▶ Metin bölümü:
________________________

Taner Timur yazdı: ‘İç güvenlik’ adına yumruklar sıkılırken...

Cumhurbaşkanlığı seçimlerinden bir ay kadar önce, coşkulu yandaşlarından biri, R.T. Erdoğan’ı aynen şöyle tanımlamıştı: “Bu ülkede gelmiş geçmiş en çok desteklenen, en çok sevilen lider, aynı zamanda en çok da nefret edilen lider.” Bugünlerde Meclis’te İç Güvenlik Yasa Tasarısı tekmeler ve yumruklar arasında tartışılırken aklıma bu satırlar geldi. “Bile bile lades” diye düşündüm.

Öyle ya, hiçbir aklı başında insan, Devlet Başkanlığı gibi sadece sevgi ve saygı isteyen bir makama, “gelmiş geçmiş en çok nefret edilen insan”ın seçilmesini istemez.. Daha birkaç gün önce Bülent Arınç, “nefret dolu bakışlar”ın sokaklara taştığını, ülkenin bu gidişle “yönetilebilir olmaktan çıkabileceğini” söylüyordu.

• • •

İşte bunları düşünüyordum TV ekranlarını seyrederken ve sonra aklım daha da gerilere, Menderes’in son günlerine gitti. O günlere de Meclis’te kıyametler koparan “Tahkikat Komisyonu” tasarısı damgasını vurmuştu. Tam anlamıyla bir “sivil darbe” kanunuydu bu; bir açıdan da “Menderes’i koruma kanunu.” Sokaklara taşan “nefret dolu bakışlar”a karşı...

Yasa, “Tahkikat Komisyonu”na, “Basın Kanunu, Ceza Muhakemeleri Usulü Kanunu ve diğer kanunların” savcı ve hâkimlere verdiği tüm yetkileri veriyor ve tahkikatların da gizli yapılacağını ilan ediyordu. Komisyon, neşriyat yasağı koyma; gazete toplama ve yasaklama, matbaa kapatma; toplantı ve gösteri yürüyüşlerini yasaklama ve de “lüzumlu göreceği bilcümle tedbir ve kararları ittihaz etme” gibi yetkilerle donatılmıştı. Bu “önlem”lere uymayanlar da üç yıla kadar hapis cezasıyla tehdit ediliyordu. Üstelik alınan kararlar kesin olacak, bunlara itiraz edilemeyecekti. Ve bu komisyon da -ki burası kanunda yazılı değildi- Menderes’in emrinde olacaktı. Yıllardır Menderes’i böyle bir darbeye kışkırtan Necip Fazıl da bunu böyle anlamış ve -sonradan anılarında (Babıali) yazdığı gibi- 27 Mayıs’ı Menderes’in yaptığını sanarak “sevincinden uçmuştu.” Gerisini hepimiz biliyoruz; trajik olaylar yaşadık ve yaşananlar hiç de demokrasinin hayrına olmadı. Yine de o günleri üniversitede Anayasa asistanı olarak yaşamış biri olarak şunu eklemek isterim ki yaşananların en büyük sorumlusu bizzat Menderes idi.

________________________

Öğelerin koordinat verileri
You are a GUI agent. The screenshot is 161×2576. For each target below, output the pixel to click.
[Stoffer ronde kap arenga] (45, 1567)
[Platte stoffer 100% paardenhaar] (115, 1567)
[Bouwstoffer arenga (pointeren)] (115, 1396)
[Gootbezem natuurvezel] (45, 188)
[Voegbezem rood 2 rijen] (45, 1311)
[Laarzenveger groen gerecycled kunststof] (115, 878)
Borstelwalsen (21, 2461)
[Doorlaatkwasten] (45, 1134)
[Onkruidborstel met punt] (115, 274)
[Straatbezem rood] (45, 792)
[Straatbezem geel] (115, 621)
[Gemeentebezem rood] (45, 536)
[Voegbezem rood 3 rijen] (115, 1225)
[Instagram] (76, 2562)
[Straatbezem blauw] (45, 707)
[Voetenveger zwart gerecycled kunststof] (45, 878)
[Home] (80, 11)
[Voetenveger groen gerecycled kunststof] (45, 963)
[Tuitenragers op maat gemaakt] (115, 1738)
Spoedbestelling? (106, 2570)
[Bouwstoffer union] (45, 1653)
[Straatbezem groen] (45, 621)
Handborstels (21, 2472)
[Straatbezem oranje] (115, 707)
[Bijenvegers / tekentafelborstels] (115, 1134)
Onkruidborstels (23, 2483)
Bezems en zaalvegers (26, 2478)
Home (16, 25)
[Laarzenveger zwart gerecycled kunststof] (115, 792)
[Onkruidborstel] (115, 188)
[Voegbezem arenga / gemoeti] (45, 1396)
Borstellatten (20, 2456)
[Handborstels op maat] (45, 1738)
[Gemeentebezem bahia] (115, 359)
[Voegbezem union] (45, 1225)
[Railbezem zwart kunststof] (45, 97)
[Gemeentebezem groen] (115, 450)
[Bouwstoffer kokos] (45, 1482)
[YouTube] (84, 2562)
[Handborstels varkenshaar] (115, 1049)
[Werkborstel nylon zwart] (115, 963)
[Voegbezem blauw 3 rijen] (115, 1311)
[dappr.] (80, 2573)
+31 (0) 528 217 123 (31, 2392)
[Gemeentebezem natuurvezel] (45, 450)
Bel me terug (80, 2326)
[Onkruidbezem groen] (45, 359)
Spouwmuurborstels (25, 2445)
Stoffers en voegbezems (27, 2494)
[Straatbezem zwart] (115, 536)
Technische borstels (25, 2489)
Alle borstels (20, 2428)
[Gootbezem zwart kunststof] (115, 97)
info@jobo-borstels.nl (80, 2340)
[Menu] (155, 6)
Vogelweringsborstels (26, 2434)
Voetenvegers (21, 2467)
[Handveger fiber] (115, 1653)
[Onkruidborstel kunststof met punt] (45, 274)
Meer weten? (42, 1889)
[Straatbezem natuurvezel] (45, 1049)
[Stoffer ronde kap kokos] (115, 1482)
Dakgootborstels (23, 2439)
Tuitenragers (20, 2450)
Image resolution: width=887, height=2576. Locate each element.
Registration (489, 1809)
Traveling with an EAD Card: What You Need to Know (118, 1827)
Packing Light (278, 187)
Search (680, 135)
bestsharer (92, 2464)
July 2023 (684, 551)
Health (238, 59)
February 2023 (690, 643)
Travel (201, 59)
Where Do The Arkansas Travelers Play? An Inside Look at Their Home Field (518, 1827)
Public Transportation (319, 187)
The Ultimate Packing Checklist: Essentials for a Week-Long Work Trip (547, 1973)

________________________

▶ Görev listesi:
[a] Menderes dönemini anlatan metin bölümüne göre, Tahkikat Komisyonu'nun önlemlerine uymayanlar hangi cezayla tehdit ediliyordu?
[b] İç Güvenlik Yasa Tasarısı ile Menderes dönemini karşılaştıran yazıyı kaldığı yerden sürdürün.
Bu iş için öğelere gerek yoktur.

▶ Görevlere göre yanıtlar:
[a] Üç yıla kadar hapis cezasıyla.

[b]
• • •

Şimdi “Menderes’i koruma tasarısı”nı çağrıştıran bir “Erdoğan’ı koruma tasarısı” var Meclis’te ve de yumruklaşmalar. Yoksa tarih tekerrür mü ediyor? Dünkü trajediyi, bugünlerde de komedi olarak mı yaşayacağız?

Neyse ki tarih hiçbir zaman aynen tekerrür etmiyor. Bugün kimse ne darbe istiyor ne de bekliyor. Fakat aynı şekilde, Erdoğan’ın da her gün biraz daha bir “sivil darbe” çağrışımları yapan “başkanlık sistemi” tutkusundan vazgeçmesi gerekmiyor mu? Bir cumhurbaşkanı nasıl darbe yapar demeyin; örneğin Fransa yüz altmış dört yıl önce tam da böyle bir darbe yaşamıştı. III. Napolyon da cumhurbaşkanı idi ve esnafa, köylülere ve “10 Aralık Derneği” adı altında topladığı ayak takımına dayanarak muhalefeti ortadan kaldırmıştı. Daha yakınlarda ve bize daha benzer koşullarda da, Portekiz’de Salazar “dikta”sını bir Anayasa değişikliği ile kurmuştu.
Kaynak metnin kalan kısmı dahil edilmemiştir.